Task details:
Everything in the listing below must be set down again exactly.

_ _ _ _ _

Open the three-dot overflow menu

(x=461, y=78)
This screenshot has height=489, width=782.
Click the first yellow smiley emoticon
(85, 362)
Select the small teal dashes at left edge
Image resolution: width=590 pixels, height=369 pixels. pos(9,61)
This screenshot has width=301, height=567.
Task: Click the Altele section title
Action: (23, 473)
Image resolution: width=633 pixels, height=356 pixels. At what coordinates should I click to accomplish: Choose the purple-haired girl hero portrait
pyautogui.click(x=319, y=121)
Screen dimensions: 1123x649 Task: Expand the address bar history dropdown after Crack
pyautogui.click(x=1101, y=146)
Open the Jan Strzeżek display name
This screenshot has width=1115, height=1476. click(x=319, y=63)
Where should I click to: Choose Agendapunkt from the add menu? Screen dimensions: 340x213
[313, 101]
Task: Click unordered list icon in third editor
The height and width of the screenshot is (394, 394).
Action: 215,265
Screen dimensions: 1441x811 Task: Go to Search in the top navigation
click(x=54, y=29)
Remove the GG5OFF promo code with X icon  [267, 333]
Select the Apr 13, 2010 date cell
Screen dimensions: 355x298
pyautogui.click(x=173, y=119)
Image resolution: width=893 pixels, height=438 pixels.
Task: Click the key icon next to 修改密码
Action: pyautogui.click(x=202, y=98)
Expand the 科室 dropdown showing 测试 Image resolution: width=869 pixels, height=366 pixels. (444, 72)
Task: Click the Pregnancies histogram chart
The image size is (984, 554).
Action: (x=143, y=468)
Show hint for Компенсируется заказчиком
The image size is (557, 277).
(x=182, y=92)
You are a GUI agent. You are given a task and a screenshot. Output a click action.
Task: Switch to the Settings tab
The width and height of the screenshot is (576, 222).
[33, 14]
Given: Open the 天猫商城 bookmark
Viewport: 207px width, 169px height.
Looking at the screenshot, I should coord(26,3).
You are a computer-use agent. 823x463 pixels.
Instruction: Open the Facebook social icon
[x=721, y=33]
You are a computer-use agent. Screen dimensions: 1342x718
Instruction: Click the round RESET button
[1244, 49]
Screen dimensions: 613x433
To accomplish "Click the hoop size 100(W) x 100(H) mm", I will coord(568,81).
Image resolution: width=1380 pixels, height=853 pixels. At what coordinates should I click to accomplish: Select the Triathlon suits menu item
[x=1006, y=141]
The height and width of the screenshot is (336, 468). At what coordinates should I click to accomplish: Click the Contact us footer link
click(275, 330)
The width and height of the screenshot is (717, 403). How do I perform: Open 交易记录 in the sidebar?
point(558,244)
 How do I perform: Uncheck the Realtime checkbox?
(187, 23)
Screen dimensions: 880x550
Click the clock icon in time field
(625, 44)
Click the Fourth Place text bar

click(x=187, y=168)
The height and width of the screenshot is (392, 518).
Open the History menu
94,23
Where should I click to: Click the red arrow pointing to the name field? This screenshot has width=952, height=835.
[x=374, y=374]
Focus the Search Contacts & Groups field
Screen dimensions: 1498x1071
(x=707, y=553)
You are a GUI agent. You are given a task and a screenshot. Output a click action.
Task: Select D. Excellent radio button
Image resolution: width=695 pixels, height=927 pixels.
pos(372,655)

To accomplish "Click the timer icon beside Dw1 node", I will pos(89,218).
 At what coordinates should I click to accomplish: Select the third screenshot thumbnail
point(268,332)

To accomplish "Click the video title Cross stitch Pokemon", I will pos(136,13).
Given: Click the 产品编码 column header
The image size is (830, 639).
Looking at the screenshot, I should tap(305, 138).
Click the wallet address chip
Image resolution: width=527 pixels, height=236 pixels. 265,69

_ _ _ _ _

Solution for this exercise:
Open the three-dot overflow menu

(x=461, y=78)
This screenshot has height=489, width=782.
Click the first yellow smiley emoticon
(85, 362)
Select the small teal dashes at left edge
Image resolution: width=590 pixels, height=369 pixels. pos(9,61)
This screenshot has width=301, height=567.
Task: Click the Altele section title
Action: (23, 473)
Image resolution: width=633 pixels, height=356 pixels. At what coordinates should I click to accomplish: Choose the purple-haired girl hero portrait
pyautogui.click(x=319, y=121)
Screen dimensions: 1123x649 Task: Expand the address bar history dropdown after Crack
pyautogui.click(x=1101, y=146)
Open the Jan Strzeżek display name
This screenshot has width=1115, height=1476. click(x=319, y=63)
Where should I click to: Choose Agendapunkt from the add menu? Screen dimensions: 340x213
[313, 101]
Task: Click unordered list icon in third editor
The height and width of the screenshot is (394, 394).
Action: 215,265
Screen dimensions: 1441x811 Task: Go to Search in the top navigation
click(x=54, y=29)
Remove the GG5OFF promo code with X icon  [267, 333]
Select the Apr 13, 2010 date cell
Screen dimensions: 355x298
pyautogui.click(x=173, y=119)
Image resolution: width=893 pixels, height=438 pixels.
Task: Click the key icon next to 修改密码
Action: pyautogui.click(x=202, y=98)
Expand the 科室 dropdown showing 测试 Image resolution: width=869 pixels, height=366 pixels. (444, 72)
Task: Click the Pregnancies histogram chart
The image size is (984, 554).
Action: (x=143, y=468)
Show hint for Компенсируется заказчиком
The image size is (557, 277).
(x=182, y=92)
You are a GUI agent. You are given a task and a screenshot. Output a click action.
Task: Switch to the Settings tab
The width and height of the screenshot is (576, 222).
[33, 14]
Given: Open the 天猫商城 bookmark
Viewport: 207px width, 169px height.
Looking at the screenshot, I should coord(26,3).
You are a computer-use agent. 823x463 pixels.
Instruction: Open the Facebook social icon
[x=721, y=33]
You are a computer-use agent. Screen dimensions: 1342x718
Instruction: Click the round RESET button
[1244, 49]
Screen dimensions: 613x433
To accomplish "Click the hoop size 100(W) x 100(H) mm", I will coord(568,81).
Image resolution: width=1380 pixels, height=853 pixels. At what coordinates should I click to accomplish: Select the Triathlon suits menu item
[x=1006, y=141]
The height and width of the screenshot is (336, 468). At what coordinates should I click to accomplish: Click the Contact us footer link
click(275, 330)
The width and height of the screenshot is (717, 403). How do I perform: Open 交易记录 in the sidebar?
point(558,244)
 How do I perform: Uncheck the Realtime checkbox?
(187, 23)
Screen dimensions: 880x550
Click the clock icon in time field
(625, 44)
Click the Fourth Place text bar

click(x=187, y=168)
The height and width of the screenshot is (392, 518).
Open the History menu
94,23
Where should I click to: Click the red arrow pointing to the name field? This screenshot has width=952, height=835.
[x=374, y=374]
Focus the Search Contacts & Groups field
Screen dimensions: 1498x1071
(x=707, y=553)
You are a GUI agent. You are given a task and a screenshot. Output a click action.
Task: Select D. Excellent radio button
Image resolution: width=695 pixels, height=927 pixels.
pos(372,655)

To accomplish "Click the timer icon beside Dw1 node", I will pos(89,218).
 At what coordinates should I click to accomplish: Select the third screenshot thumbnail
point(268,332)

To accomplish "Click the video title Cross stitch Pokemon", I will pos(136,13).
Given: Click the 产品编码 column header
The image size is (830, 639).
Looking at the screenshot, I should tap(305, 138).
Click the wallet address chip
Image resolution: width=527 pixels, height=236 pixels. 265,69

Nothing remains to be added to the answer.